● TASK OBJECTIVE: Reproduce the data from its first line up to and including the line containing "click(x=98, y=161)", switching every occurrence of "magnifier" to "magnifying glass" and leaving all else unchanged.
————
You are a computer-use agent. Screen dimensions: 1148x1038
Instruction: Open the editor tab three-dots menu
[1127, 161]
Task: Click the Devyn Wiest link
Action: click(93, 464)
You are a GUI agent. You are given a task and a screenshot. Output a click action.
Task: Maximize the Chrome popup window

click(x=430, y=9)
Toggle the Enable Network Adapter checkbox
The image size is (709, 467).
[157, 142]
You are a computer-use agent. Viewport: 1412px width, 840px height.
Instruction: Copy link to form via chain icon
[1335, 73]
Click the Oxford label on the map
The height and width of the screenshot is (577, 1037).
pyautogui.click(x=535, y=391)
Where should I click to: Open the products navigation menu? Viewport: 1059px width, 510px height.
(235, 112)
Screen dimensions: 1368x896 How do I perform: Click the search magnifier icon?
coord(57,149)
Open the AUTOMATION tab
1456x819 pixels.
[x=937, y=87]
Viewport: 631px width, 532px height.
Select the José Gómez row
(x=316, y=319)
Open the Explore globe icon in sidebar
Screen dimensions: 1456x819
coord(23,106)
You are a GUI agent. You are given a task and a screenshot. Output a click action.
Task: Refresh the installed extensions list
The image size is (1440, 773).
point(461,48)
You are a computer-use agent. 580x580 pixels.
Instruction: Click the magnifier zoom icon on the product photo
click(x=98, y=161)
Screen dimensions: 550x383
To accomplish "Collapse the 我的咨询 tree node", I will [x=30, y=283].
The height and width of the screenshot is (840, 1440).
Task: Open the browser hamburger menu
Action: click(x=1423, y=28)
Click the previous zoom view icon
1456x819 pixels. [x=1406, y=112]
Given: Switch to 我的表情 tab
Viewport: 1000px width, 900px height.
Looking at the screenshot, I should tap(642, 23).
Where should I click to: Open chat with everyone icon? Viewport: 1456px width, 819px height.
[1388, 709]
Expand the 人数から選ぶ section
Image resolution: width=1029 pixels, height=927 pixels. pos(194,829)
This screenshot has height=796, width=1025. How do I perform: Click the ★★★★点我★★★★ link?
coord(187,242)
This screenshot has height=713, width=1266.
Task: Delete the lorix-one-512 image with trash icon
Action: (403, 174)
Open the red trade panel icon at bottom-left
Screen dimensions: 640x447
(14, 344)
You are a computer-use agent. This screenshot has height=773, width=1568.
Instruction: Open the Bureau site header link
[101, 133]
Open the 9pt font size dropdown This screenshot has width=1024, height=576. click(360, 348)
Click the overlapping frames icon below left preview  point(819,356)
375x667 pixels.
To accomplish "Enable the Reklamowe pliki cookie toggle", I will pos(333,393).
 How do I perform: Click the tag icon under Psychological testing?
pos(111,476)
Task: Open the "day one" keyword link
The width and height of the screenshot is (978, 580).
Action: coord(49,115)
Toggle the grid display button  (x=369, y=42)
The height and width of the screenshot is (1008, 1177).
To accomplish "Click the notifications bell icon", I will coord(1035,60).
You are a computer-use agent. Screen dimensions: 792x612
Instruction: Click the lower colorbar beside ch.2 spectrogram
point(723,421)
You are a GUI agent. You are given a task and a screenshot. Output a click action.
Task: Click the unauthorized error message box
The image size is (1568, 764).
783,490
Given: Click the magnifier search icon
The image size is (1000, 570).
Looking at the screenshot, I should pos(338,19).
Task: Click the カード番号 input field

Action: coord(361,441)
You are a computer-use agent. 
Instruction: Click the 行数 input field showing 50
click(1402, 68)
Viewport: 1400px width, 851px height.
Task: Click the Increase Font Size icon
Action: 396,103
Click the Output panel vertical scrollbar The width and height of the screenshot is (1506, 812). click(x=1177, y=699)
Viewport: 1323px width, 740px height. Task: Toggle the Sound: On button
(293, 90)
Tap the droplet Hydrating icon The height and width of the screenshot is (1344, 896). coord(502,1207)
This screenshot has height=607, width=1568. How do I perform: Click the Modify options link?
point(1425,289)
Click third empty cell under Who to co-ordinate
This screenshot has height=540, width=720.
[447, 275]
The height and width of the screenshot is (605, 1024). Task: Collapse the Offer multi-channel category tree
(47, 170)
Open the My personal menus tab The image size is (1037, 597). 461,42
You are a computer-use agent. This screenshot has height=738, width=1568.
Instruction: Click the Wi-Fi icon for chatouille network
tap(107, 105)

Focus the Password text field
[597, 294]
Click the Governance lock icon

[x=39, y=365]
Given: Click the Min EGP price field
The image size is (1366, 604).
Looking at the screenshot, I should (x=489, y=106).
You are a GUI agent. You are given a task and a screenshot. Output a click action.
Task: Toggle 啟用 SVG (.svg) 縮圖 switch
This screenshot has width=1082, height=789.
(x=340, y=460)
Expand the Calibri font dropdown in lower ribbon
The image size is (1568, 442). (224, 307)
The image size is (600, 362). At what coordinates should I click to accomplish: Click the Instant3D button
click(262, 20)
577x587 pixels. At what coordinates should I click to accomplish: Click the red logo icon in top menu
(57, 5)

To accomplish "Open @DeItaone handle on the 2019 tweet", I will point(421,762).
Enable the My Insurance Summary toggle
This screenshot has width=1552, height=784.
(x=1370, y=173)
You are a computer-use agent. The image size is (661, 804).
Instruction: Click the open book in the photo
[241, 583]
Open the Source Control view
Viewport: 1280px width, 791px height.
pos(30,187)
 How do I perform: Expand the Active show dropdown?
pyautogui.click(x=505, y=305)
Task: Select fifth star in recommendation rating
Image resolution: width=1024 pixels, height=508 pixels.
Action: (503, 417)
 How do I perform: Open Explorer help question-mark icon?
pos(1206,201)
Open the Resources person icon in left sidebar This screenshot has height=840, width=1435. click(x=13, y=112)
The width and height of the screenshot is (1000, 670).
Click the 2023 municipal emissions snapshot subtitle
————
● FINAL ANSWER:
You are a computer-use agent. Screen dimensions: 1148x1038
Instruction: Open the editor tab three-dots menu
[1127, 161]
Task: Click the Devyn Wiest link
Action: click(93, 464)
You are a GUI agent. You are given a task and a screenshot. Output a click action.
Task: Maximize the Chrome popup window

click(x=430, y=9)
Toggle the Enable Network Adapter checkbox
The image size is (709, 467).
[157, 142]
You are a computer-use agent. Viewport: 1412px width, 840px height.
Instruction: Copy link to form via chain icon
[1335, 73]
Click the Oxford label on the map
The height and width of the screenshot is (577, 1037).
pyautogui.click(x=535, y=391)
Where should I click to: Open the products navigation menu? Viewport: 1059px width, 510px height.
(235, 112)
Screen dimensions: 1368x896 How do I perform: Click the search magnifying glass icon?
coord(57,149)
Open the AUTOMATION tab
1456x819 pixels.
[x=937, y=87]
Viewport: 631px width, 532px height.
Select the José Gómez row
(x=316, y=319)
Open the Explore globe icon in sidebar
Screen dimensions: 1456x819
coord(23,106)
You are a GUI agent. You are given a task and a screenshot. Output a click action.
Task: Refresh the installed extensions list
The image size is (1440, 773).
point(461,48)
You are a computer-use agent. 580x580 pixels.
Instruction: Click the magnifying glass zoom icon on the product photo
click(x=98, y=161)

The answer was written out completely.